Narrative of Sojourner Truth: A Bondswoman of Olden Time, with a History of Her Labors and Correspondence Drawn from Her ""Book of Life""; Also, a Mem
Publisher: Penguin BooksFormat: Paperback
A symbol of the strength of African-American women, and a champion of the rights of all women, Sojourner Truth was an illiterate former slave in New York State who transformed herself into a vastly powerful orator.

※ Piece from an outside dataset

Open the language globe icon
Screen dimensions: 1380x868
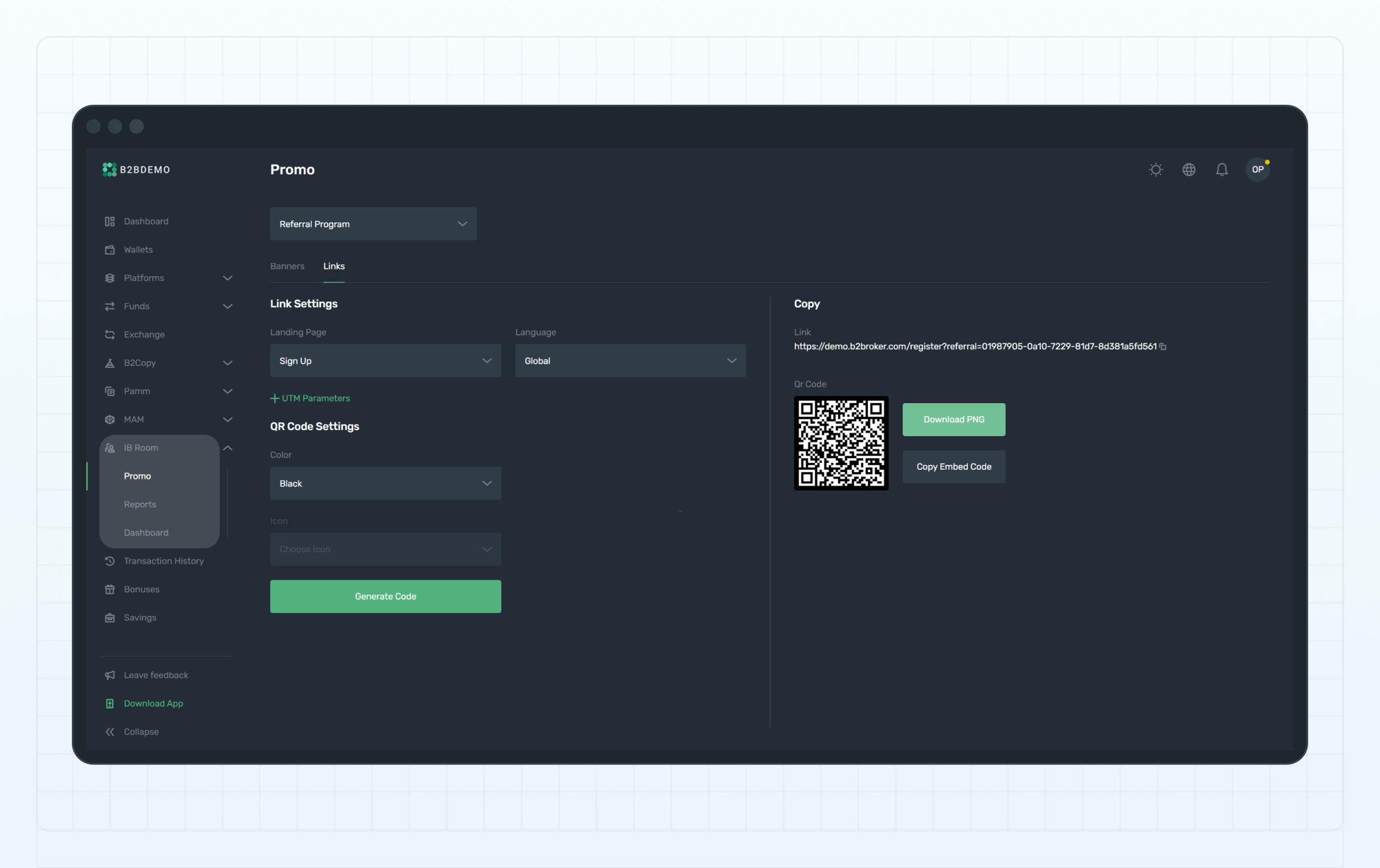point(1188,170)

Dictating to a neighbor, she began her celebrated life story, in which she chronicles her youth, her 1827 emancipation, and her religious experiences, one year after the extremely successful publication in 1846 of Frederick Douglass's narrative.

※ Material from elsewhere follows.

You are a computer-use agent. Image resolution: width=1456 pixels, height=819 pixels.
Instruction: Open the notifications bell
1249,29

Truth's magnetism as an abolitionist speaker brought her fame in her own time, and her narrative gives today's readers a vivid picture of nineteenth-century life in the north, where blacks, enslaved or free, lived in relative isolation from one another.
Based on the 1884 edition of the Narrative, this volume contains “Book of Life”, a contemporary collection of letters and biographical sketches about Truth's public appearances, including the controversial “Arn't I a Woman” speech and Harriet Beecher Stowe's 1863 essay, “Sojourner Truth, The Libyan Sibyl” as well as “A Memorial Chapter” about her death.